With growing interests in using bacterial biopolymers in geotechnical practices, identifying mechanical properties of soft gel-like biopolymers is important in predicting their efficacy in soil modification and treatment. As one of the promising candidates, dextran was found to be produced by Leuconostoc mesenteroides. The model bacteria utilize sucrose as working material and synthesize both soluble and insoluble dextran which forms a complex and inhomogeneous polymer network. However, the traditional rheometer has a limitation to capture in situ properties of inherently porous and inhomogeneous biopolymers. Therefore, we used the particle tracking microrheology to characterize the material properties of the dextran polymer. TEM images revealed a range of pore size mostly less than $20{\mu}m$, showing large pores > $2{\mu}m$ and small pores within the solid matrix whose sizes are less than $1{\mu}m$. Microrheology data showed two distinct regimes in the bacterial dextran, purely viscous pore region of soluble dextran and viscoelastic region of the solid part of insoluble dextran matrix. Diffusive beads represented the soluble dextran dissolved in an aqueous phase, of which viscosity was three times higher than the growth medium viscosity. The local properties of the insoluble dextran were extracted from the results of the minimally moving beads embedded in the dextran matrix or trapped in small pores. At high frequency (${\omega}>0.2Hz$), the insoluble dextran showed the elastic behavior with the storage modulus of ~0.1 Pa.

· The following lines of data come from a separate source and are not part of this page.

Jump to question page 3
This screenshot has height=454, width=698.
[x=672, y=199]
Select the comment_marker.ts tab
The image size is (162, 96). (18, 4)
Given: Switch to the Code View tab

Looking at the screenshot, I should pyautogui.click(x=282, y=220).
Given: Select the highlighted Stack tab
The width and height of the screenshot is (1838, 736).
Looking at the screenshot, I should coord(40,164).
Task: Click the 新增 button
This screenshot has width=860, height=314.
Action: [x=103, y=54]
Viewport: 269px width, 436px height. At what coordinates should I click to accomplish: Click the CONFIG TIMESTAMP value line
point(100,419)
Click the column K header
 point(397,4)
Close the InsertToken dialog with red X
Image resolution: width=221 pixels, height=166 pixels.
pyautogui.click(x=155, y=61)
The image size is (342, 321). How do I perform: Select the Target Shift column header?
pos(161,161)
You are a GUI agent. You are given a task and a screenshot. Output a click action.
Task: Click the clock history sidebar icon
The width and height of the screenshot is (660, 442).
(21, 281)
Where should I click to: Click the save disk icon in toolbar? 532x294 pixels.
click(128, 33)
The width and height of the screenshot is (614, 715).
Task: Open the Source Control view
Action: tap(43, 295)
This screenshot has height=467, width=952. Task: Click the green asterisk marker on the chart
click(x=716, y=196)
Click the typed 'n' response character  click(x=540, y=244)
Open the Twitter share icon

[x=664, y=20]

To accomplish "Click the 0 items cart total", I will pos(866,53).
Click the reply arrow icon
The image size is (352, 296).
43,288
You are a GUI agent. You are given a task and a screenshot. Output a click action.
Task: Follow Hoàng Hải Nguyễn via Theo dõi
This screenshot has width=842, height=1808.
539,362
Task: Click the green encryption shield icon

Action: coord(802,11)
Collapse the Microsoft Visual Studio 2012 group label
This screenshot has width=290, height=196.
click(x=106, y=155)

As frequency decreased, the insoluble dextran matrix exhibited the viscoelastic behavior with the decreasing storage modulus in the range of ${\sim}0.1-10^{-3}Pa$ and the increasing loss modulus in the range of ${\sim}10^{-4}-1\;Pa$. The obtained results provide a compilation of frequency-dependent rheological or viscoelastic properties of soft gel-like porous biopolymers at the particular conditions where soil bacteria produce bacterial biopolymers in subsurface.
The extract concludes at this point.